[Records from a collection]

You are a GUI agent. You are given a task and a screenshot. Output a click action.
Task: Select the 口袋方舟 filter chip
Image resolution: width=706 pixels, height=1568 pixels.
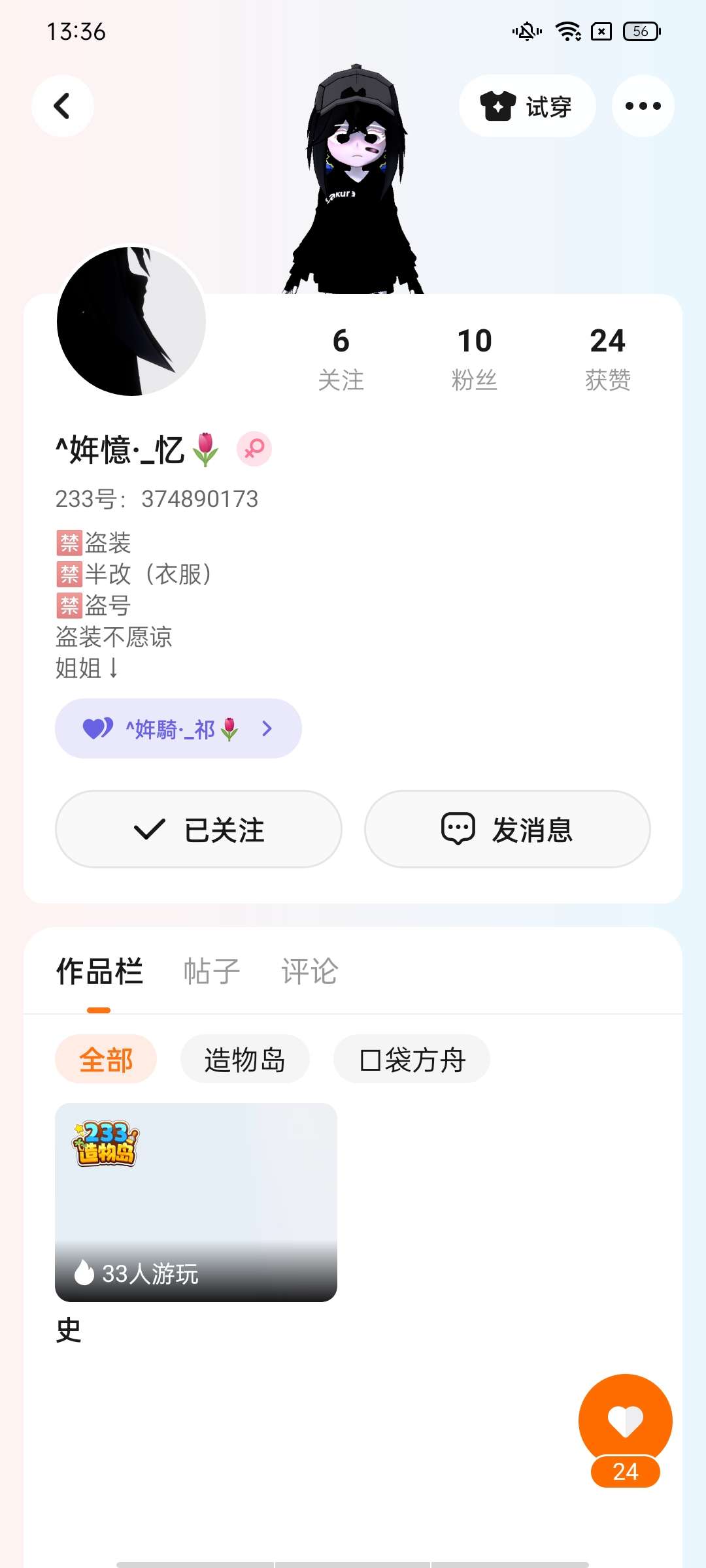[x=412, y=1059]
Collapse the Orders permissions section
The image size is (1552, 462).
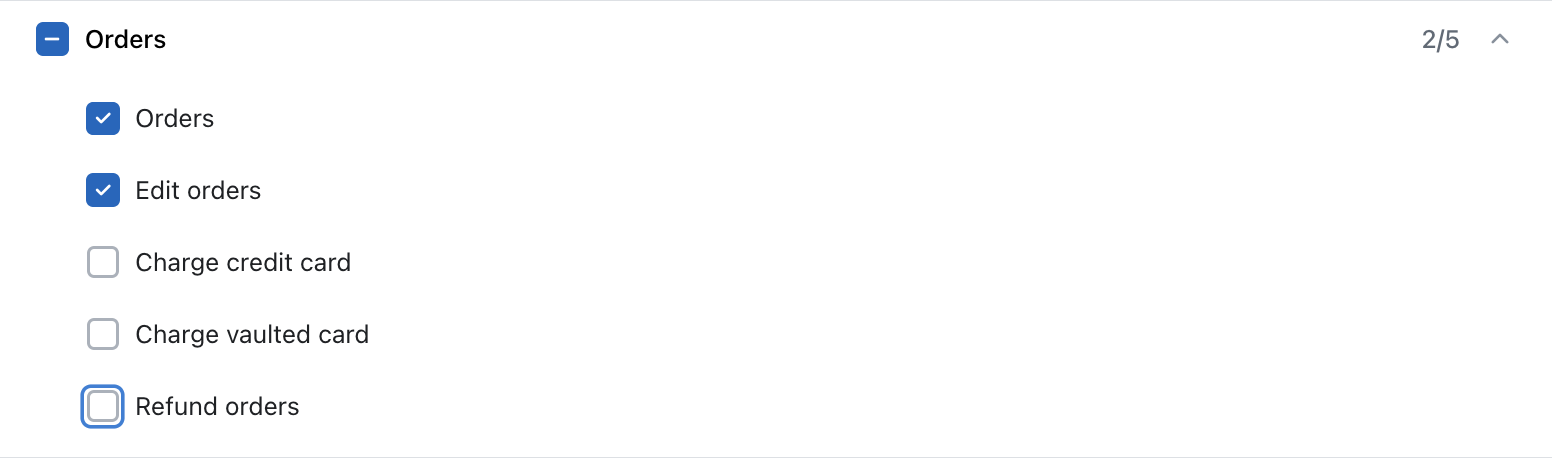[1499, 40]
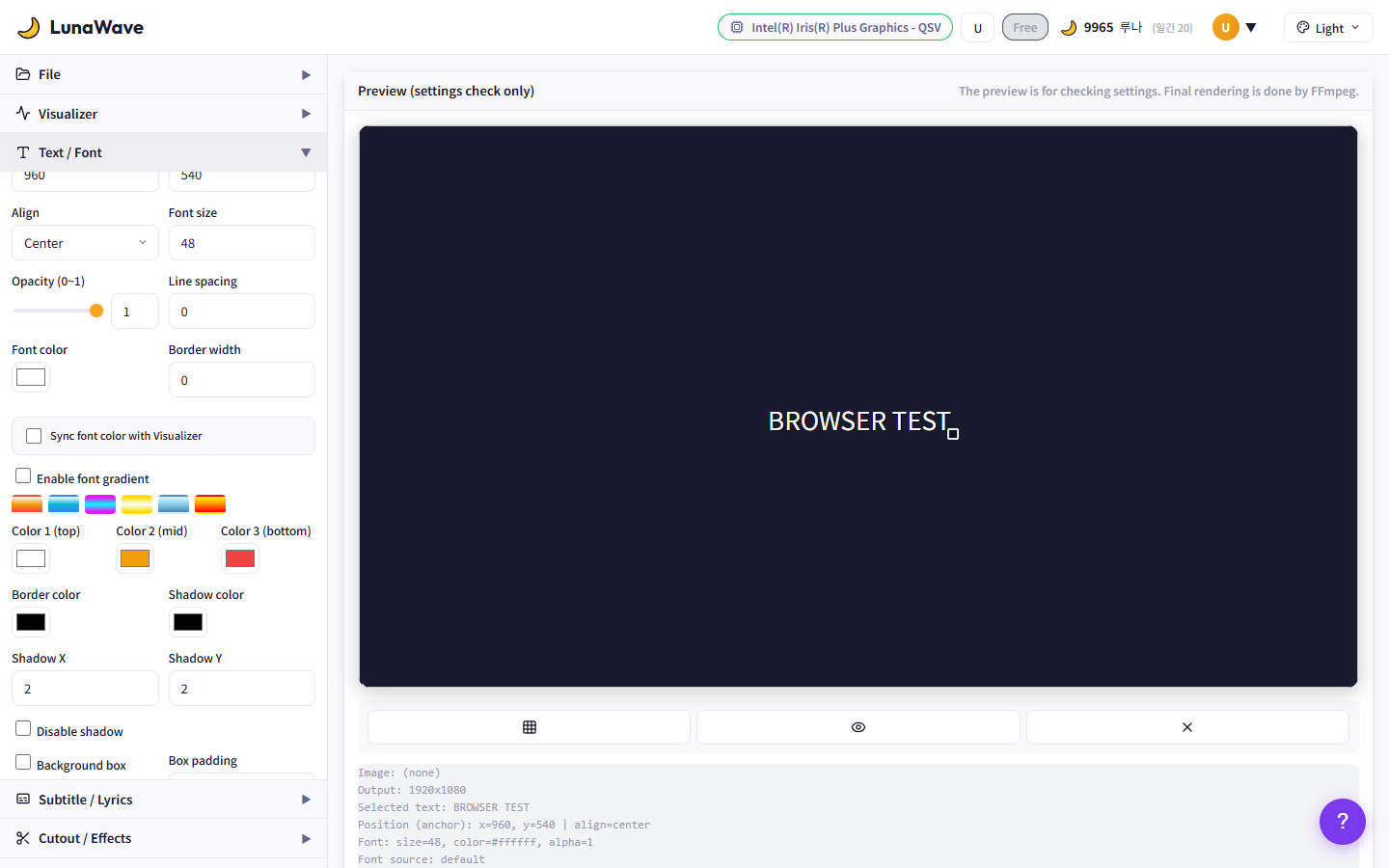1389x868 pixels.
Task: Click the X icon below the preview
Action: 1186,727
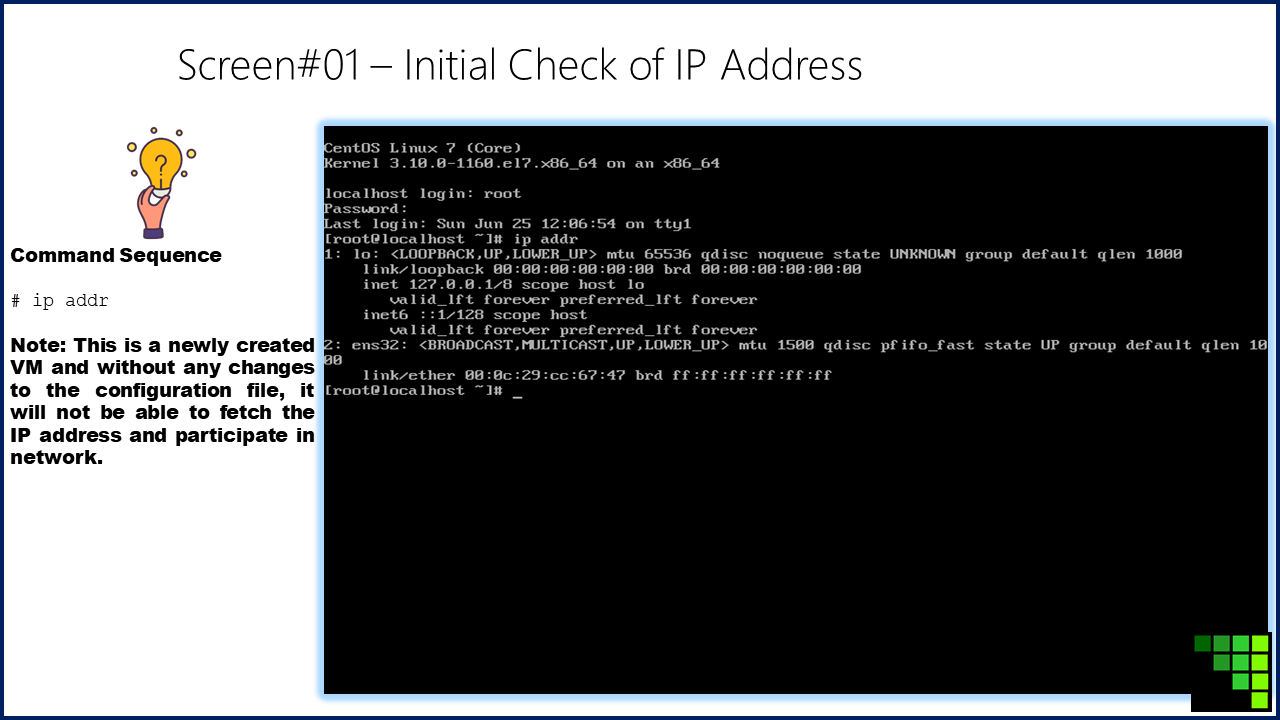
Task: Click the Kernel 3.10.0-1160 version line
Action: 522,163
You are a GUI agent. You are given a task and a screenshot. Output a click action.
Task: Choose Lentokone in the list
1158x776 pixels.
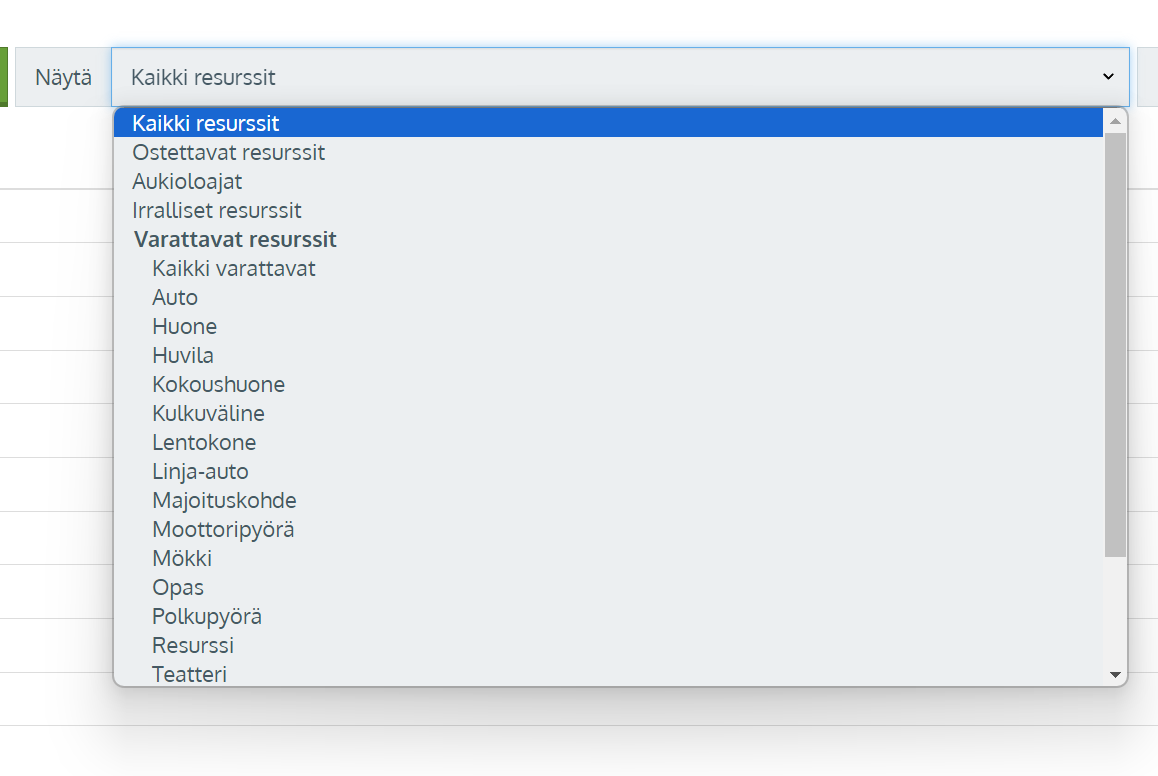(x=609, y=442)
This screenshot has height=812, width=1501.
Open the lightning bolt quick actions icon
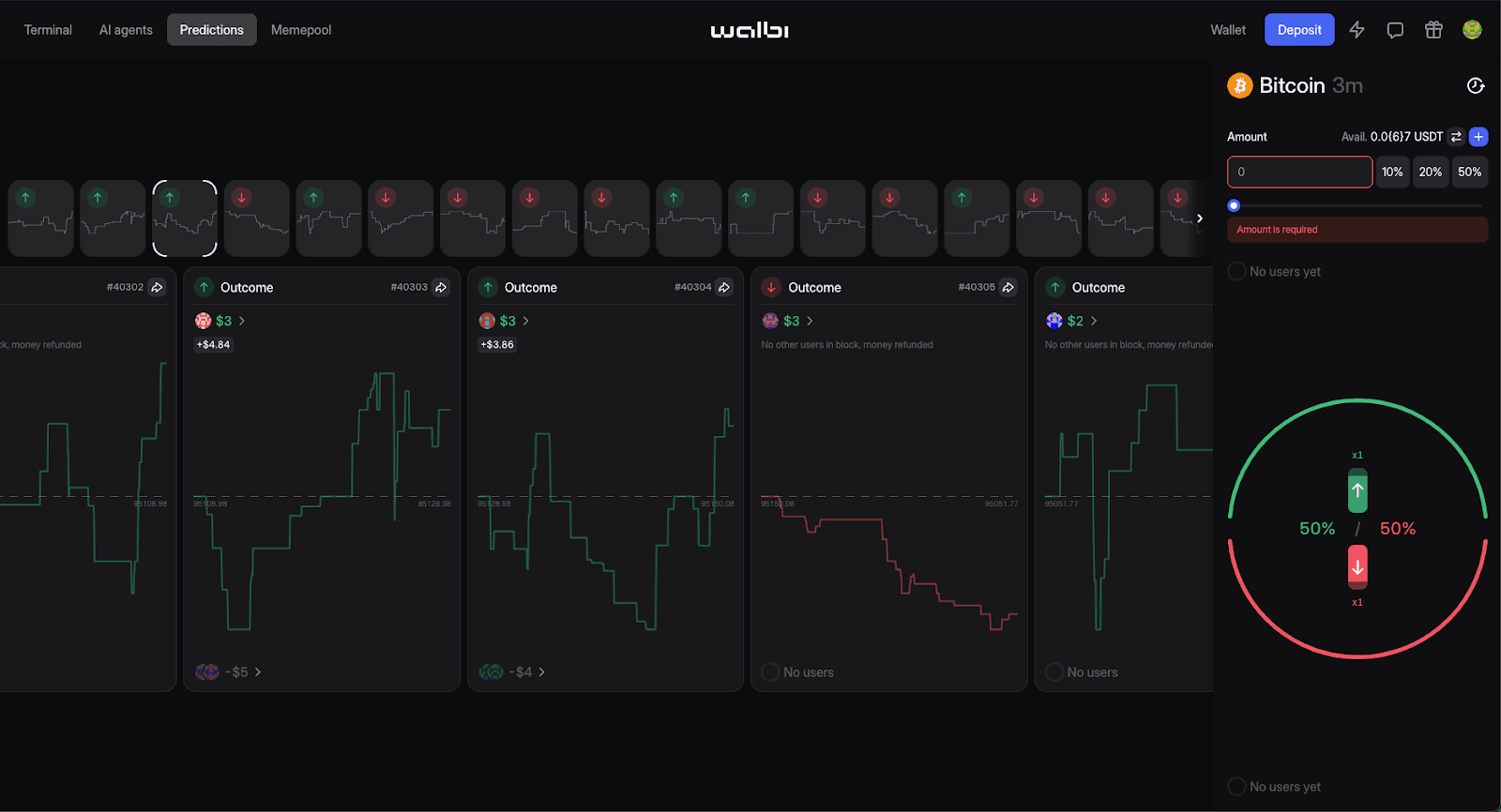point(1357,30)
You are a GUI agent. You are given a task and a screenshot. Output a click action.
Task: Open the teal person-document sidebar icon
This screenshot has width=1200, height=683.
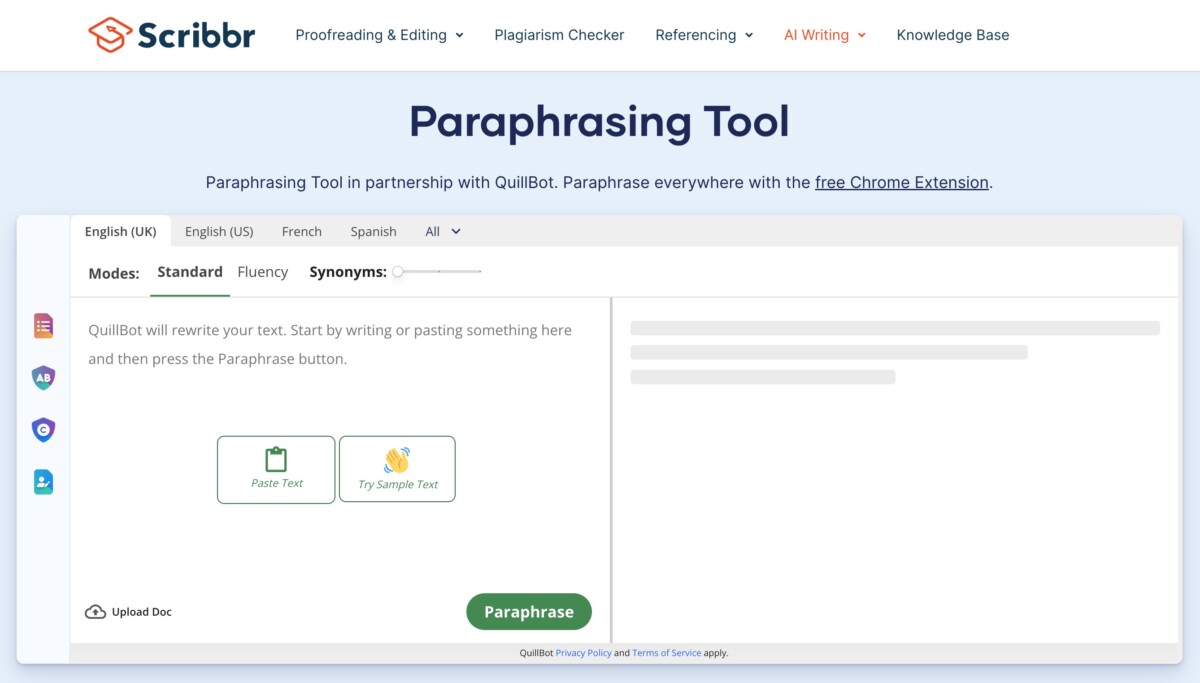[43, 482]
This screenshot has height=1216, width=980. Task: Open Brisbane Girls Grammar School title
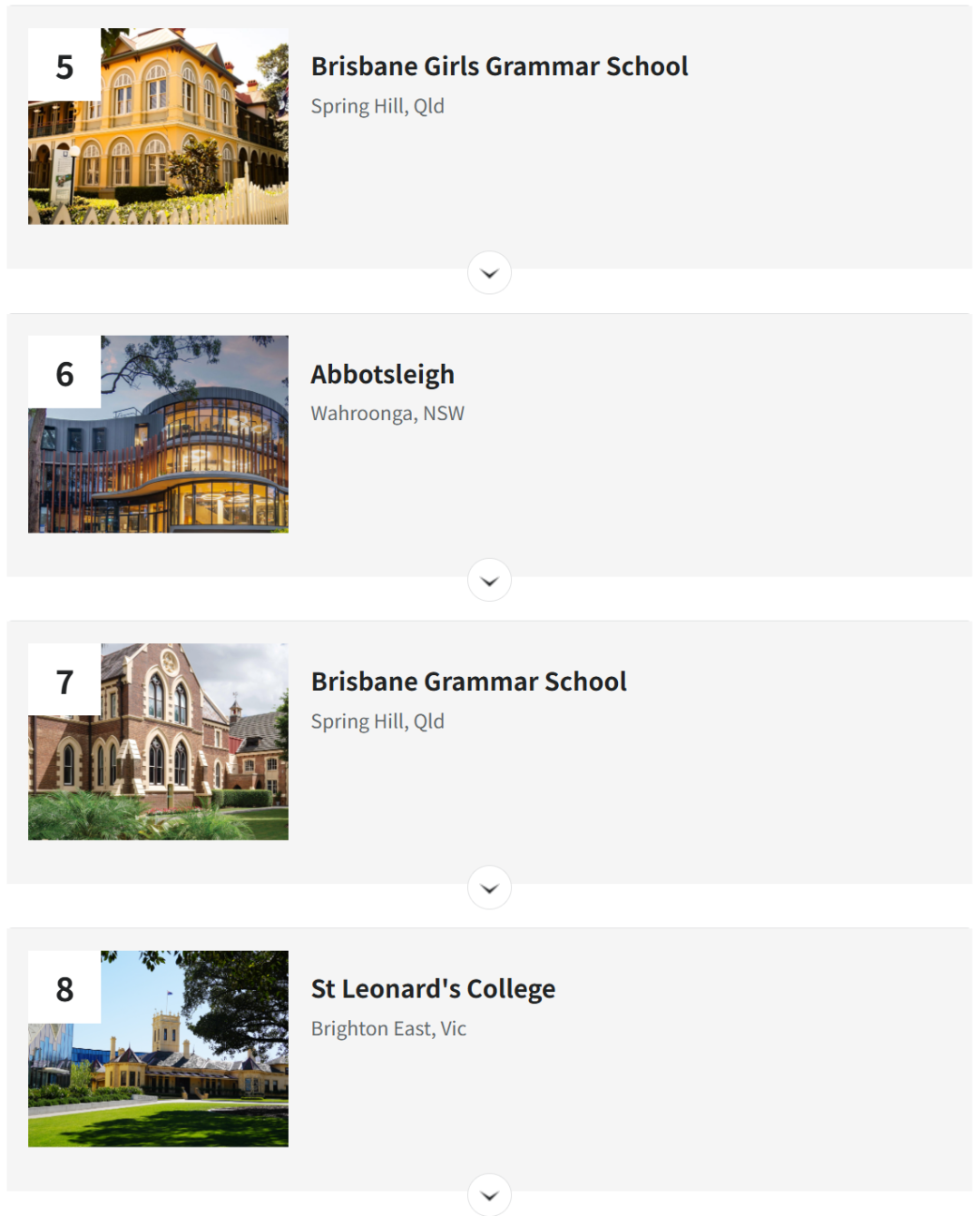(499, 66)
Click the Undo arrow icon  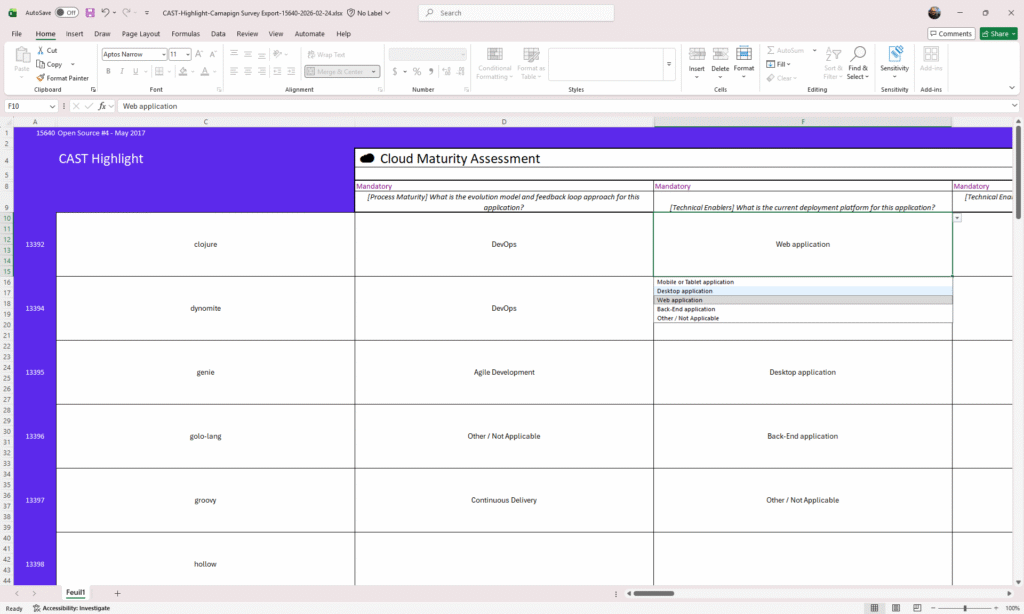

Task goal. Only the text of the entries belongs in the answer, copied exactly; the pictures stay out.

Task result.
You are a GUI agent. You are given a task and a screenshot. Output a click action.
Task: Select the 口袋方舟 filter chip
Image resolution: width=706 pixels, height=1568 pixels.
[x=412, y=1059]
Collapse the Orders permissions section
The image size is (1552, 462).
[1499, 40]
1389x868 pixels.
Task: Click the X icon below the preview
Action: 1186,727
Task: Click the Kernel 3.10.0-1160 version line
Action: 522,163
You are a GUI agent. You are given a task and a screenshot. Output a click action.
Task: Choose Lentokone in the list
1158x776 pixels.
(x=609, y=442)
This screenshot has height=812, width=1501.
Open the lightning bolt quick actions icon
point(1357,30)
You are a GUI agent. You are given a task and a screenshot. Output a click action.
Task: Open the teal person-document sidebar icon
This screenshot has width=1200, height=683.
[43, 482]
This screenshot has height=1216, width=980. Task: Open Brisbane Girls Grammar School title
(499, 66)
Click the Undo arrow icon  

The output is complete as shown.